New technologies tend to be winner-take-all (like with the aforementioned antitrust situation with Alibaba and other tech giants). If Opendoor's tech is superior to similar offerings at Zillow and Redfin, a U.S. residential real estate market worth trillions of dollars a year could be ripe for the picking. Even a small gross profit margin on homes bought and sold could equate to billions of dollars Opendoor can capture in profit.

But that's a long way off, and I'm still unclear on whether Opendoor represents a big technological improvement over its closest peers. It has actually underperformed Zillow and Redfin in 2020, which have both grown their revenue and profitability metrics during the pandemic. Redfin specifically hauled in gross profit of $152 million through the first nine months of the year, a 46% increase year over year, and has a market cap of just over $7 billion.

So there's quite a discrepancy between the Redfin and Opendoor valuations. Either Redfin deserves to be valued at a much higher price to reflect its fast-growing operation, or initial investor enthusiasm regarding Opendoor is overdone. For now, I'm thinking the latter is the case, although I'm a Redfin shareholder and could be biased.

But I'm ready to be proved wrong by Opendoor. I'll be watching the stock and eagerly waiting for the company's first-ever quarterly report (on the fourth-quarter 2020 results) in January. Given the massive market opportunity, Opendoor is worthy of some attention.

3. Appian: What's next after an epic rise in the stock price?

The year 2020 was a big one for low-code software development firm Appian. The company kicked off the year by expanding its subscription platform's capabilities by making an AI and machine-learning acquisition. The going got rough when COVID-19 struck and many of the company's prospective new customers put spending on hold. But as 2020 dragged on, Appian's revenue growth was rekindled, with subscription revenue increasing at a 34% year-over-year pace in the third quarter.  

What ensued was a bonkers 150% increase in share price during the final three months of the year, likely due to short-sellers closing their positions and sending the stock price higher. As of this writing, Appian is valued at a market cap of just over $11 billion, or 38 times trailing-12-month sales.  

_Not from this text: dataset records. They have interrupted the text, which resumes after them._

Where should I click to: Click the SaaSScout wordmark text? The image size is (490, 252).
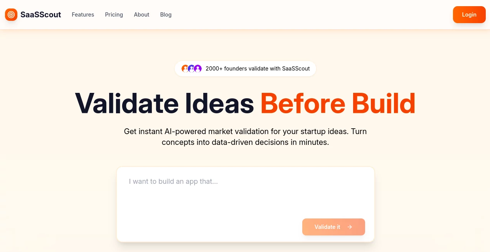pyautogui.click(x=41, y=14)
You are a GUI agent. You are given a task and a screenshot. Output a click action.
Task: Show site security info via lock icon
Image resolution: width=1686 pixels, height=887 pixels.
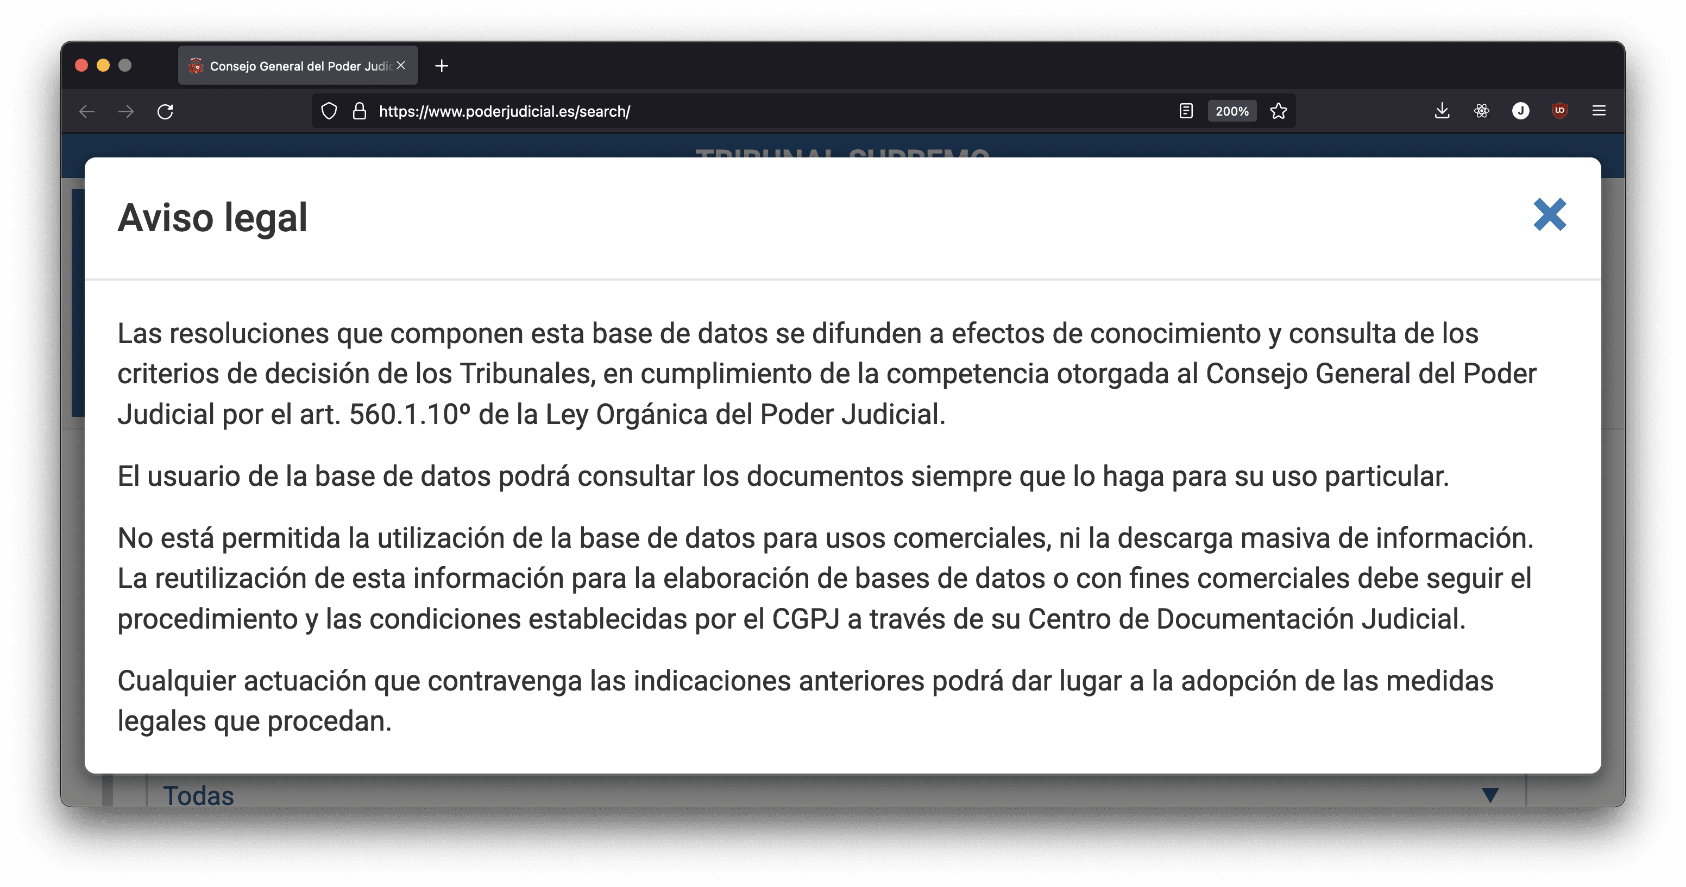[x=359, y=111]
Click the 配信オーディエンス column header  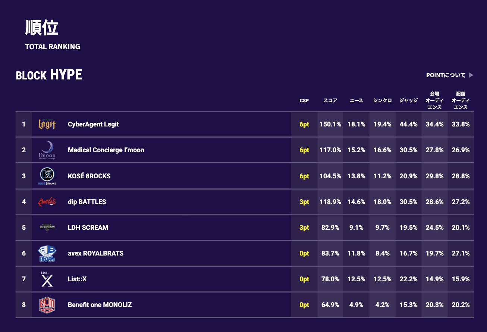tap(461, 101)
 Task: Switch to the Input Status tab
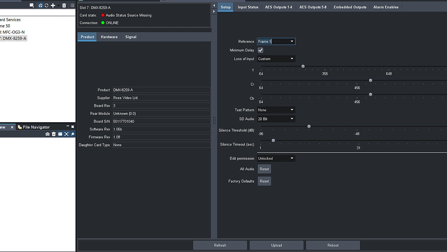pos(248,7)
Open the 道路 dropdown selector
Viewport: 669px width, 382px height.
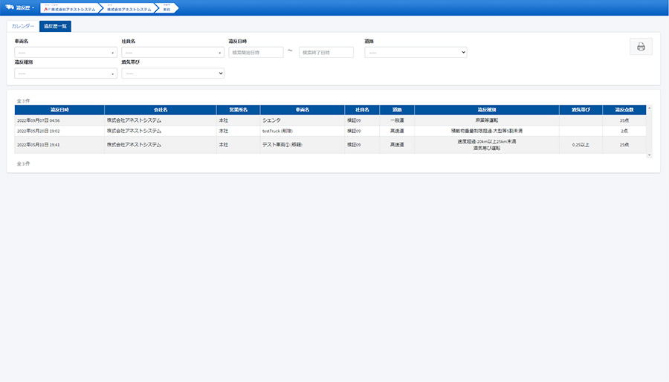416,53
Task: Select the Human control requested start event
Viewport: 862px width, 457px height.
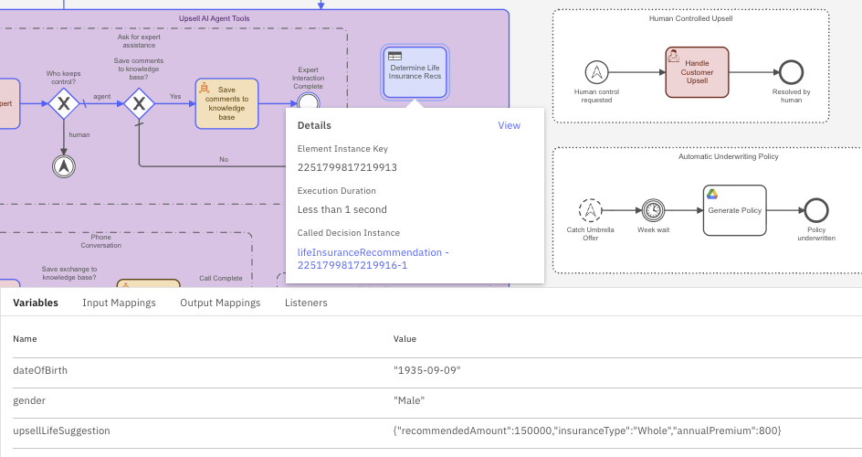Action: click(x=596, y=71)
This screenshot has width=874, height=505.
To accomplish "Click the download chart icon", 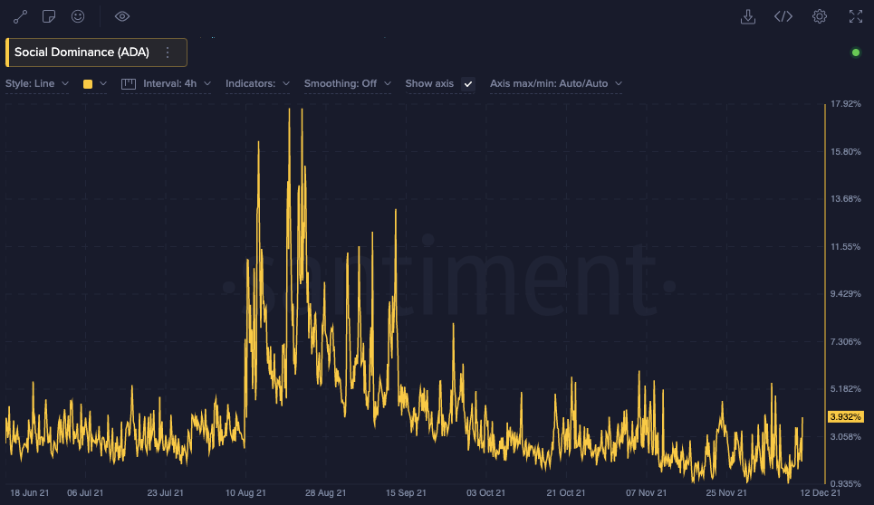I will click(748, 16).

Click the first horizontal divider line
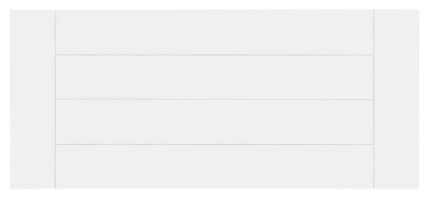click(214, 55)
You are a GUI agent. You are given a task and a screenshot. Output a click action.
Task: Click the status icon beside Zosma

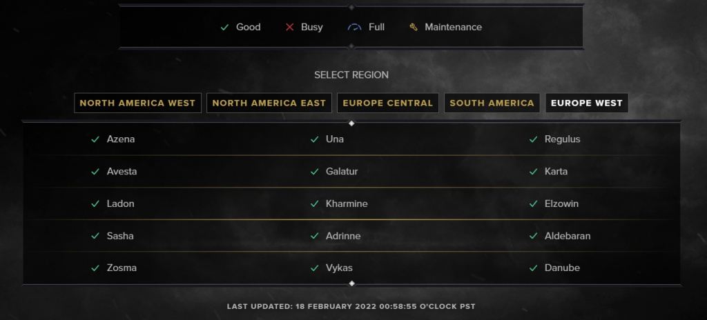coord(95,268)
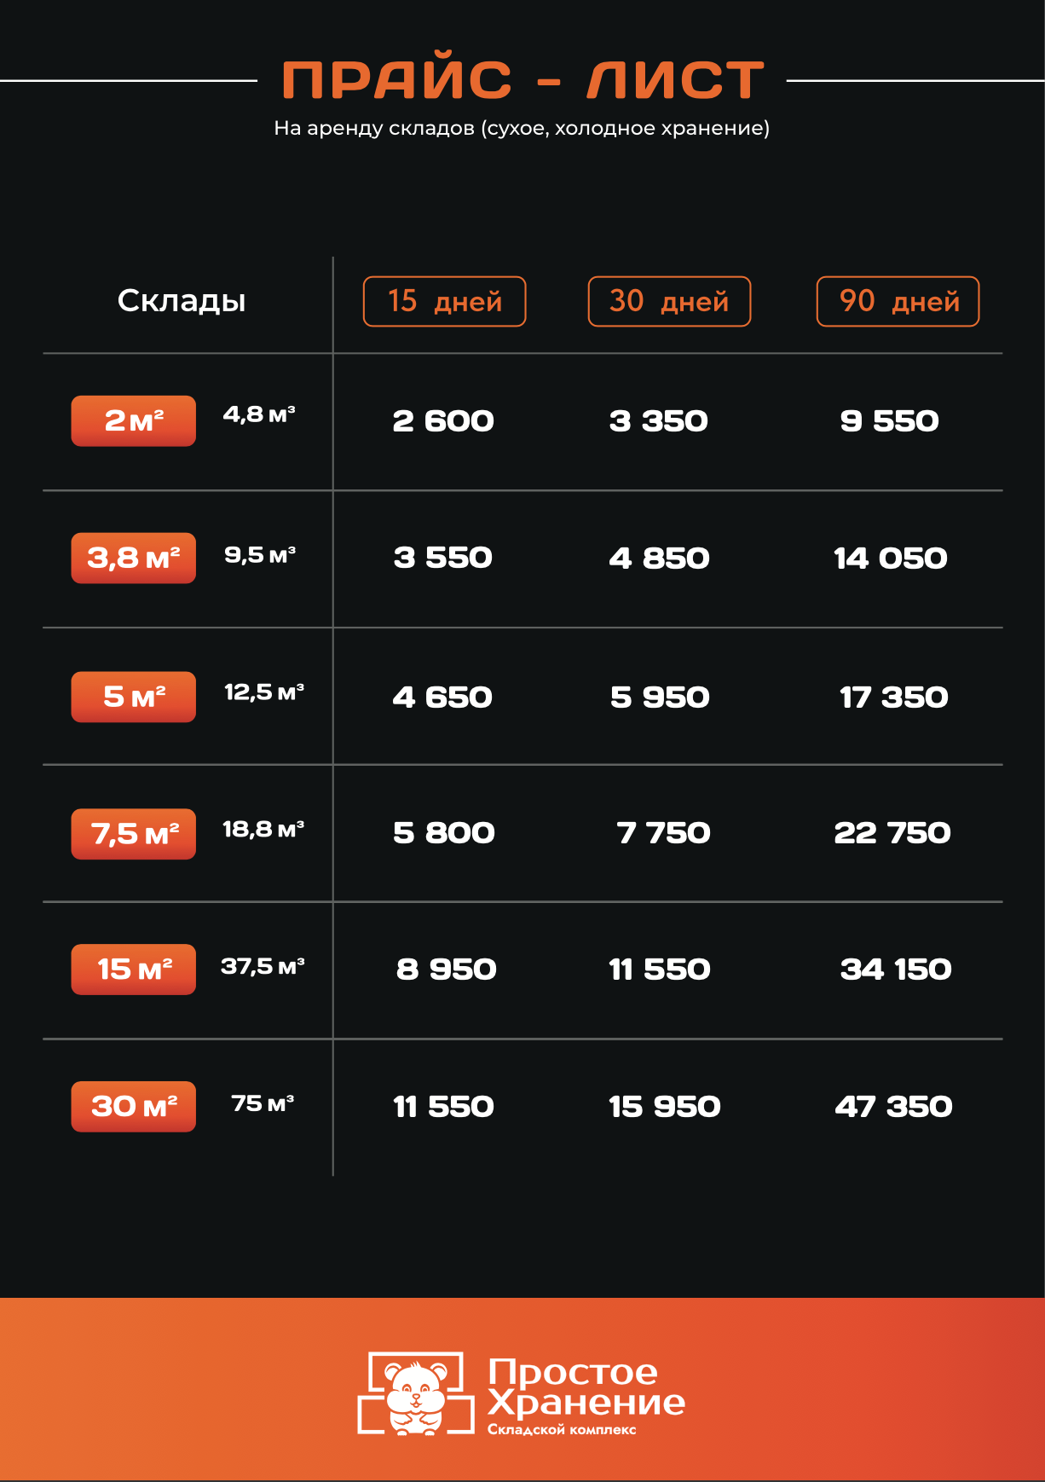Select the 30 дней period button
The image size is (1045, 1482).
point(669,301)
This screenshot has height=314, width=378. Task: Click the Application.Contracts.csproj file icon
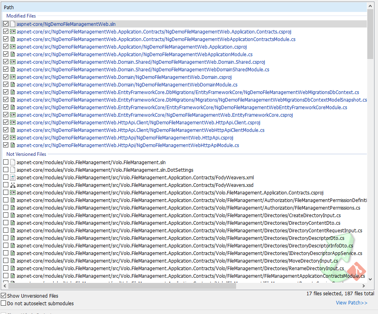[12, 31]
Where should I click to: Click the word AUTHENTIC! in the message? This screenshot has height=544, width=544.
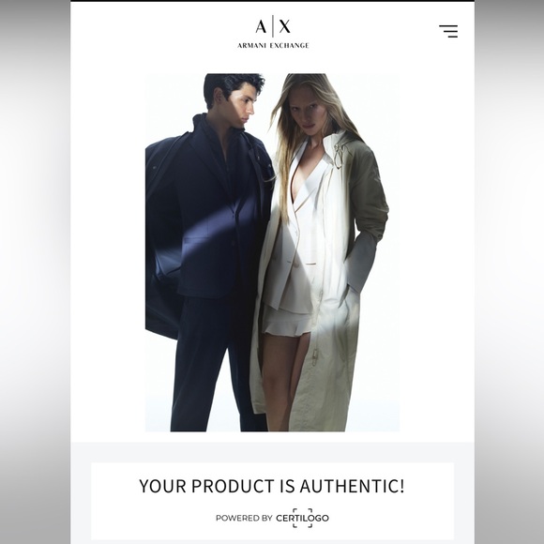click(352, 486)
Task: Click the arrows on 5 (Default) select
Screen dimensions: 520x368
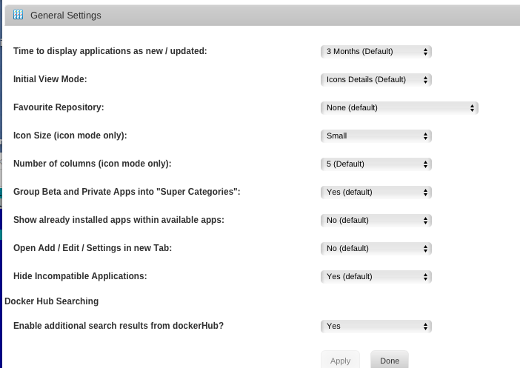Action: pyautogui.click(x=425, y=164)
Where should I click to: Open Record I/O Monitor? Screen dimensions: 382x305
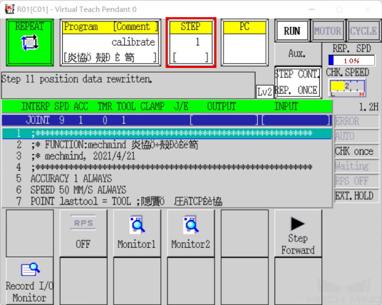(x=29, y=281)
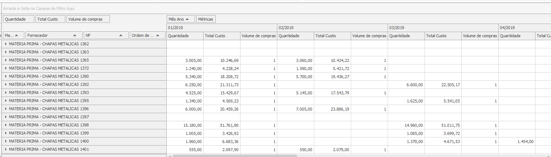Expand row CHAPAS METALICAS 1365
Screen dimensions: 551x157
click(6, 60)
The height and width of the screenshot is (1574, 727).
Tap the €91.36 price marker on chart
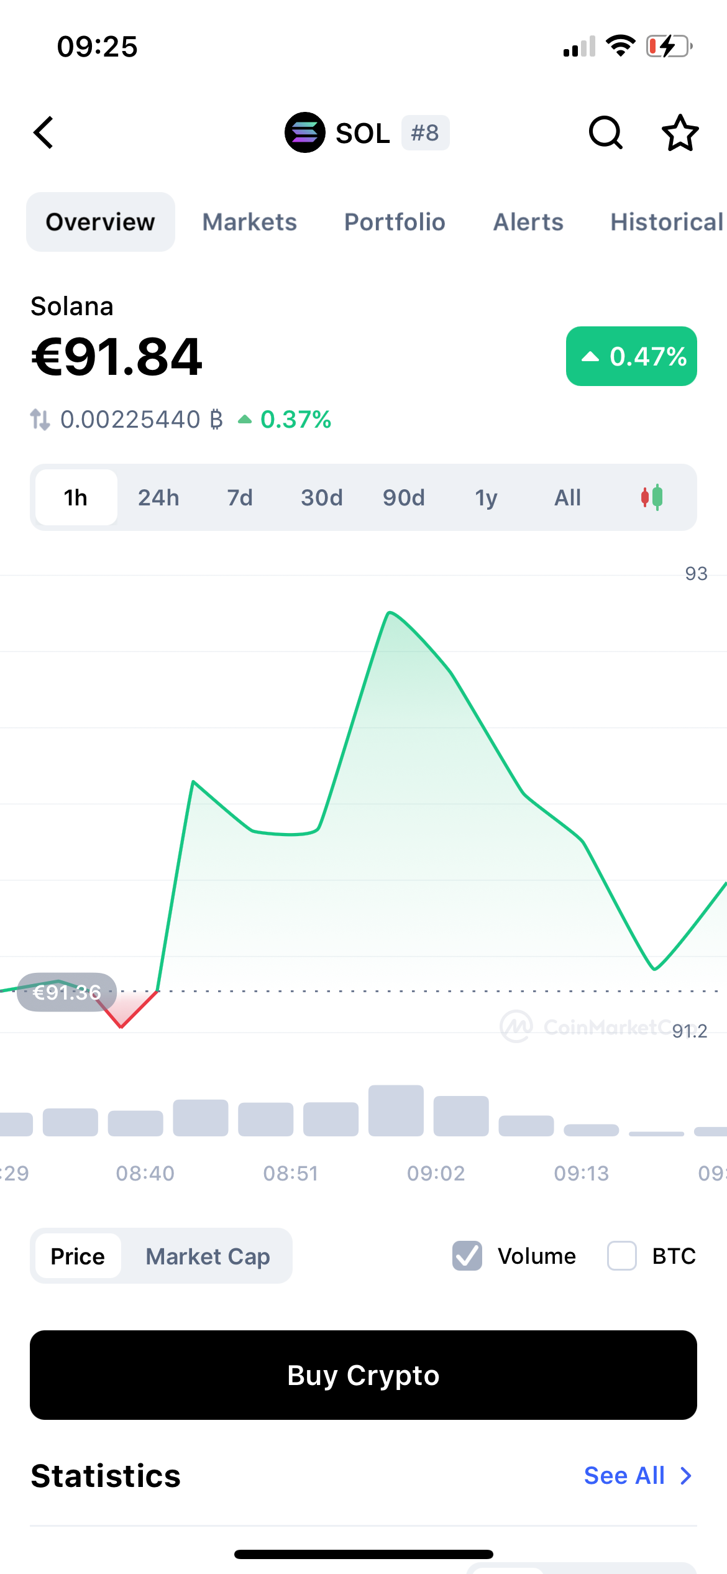pos(66,992)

That's a steep price tag, even for a company like Appian that has in-demand tech services for organizations scrambling to keep up with necessary changes caused by the pandemic.

Share price aside, though, the quality of the company itself hasn't changed. Its low-code platform for fast and easy development of new applications continues to win new partnerships and new customer sign-ups. And the addition of automation functions gets the company into the nascent AI industry that's predicted to expand by double-digit percentages for the foreseeable future. Tech researcher IDC expects global AI spending alone to have increased by 12% in 2020 and sees it doubling from 2020 levels to reach $300 billion in 2024.  

Thus, while there are legitimate questions about whether Appian's sky-high valuation will stick or not in the near term, the long-term potential looks greater than ever. Ahead of its final quarterly update of 2020, I'll be keeping an eye on shares and will be ready to buy more for the long haul if Appian reports a strong finish in the fourth quarter.

This article represents the opinion of the writer, who may disagree with the “official” recommendation position of a Motley Fool premium advisory service. We’re motley! Questioning an investing thesis -- even one of our own -- helps us all think critically about investing and make decisions that help us become smarter, happier, and richer.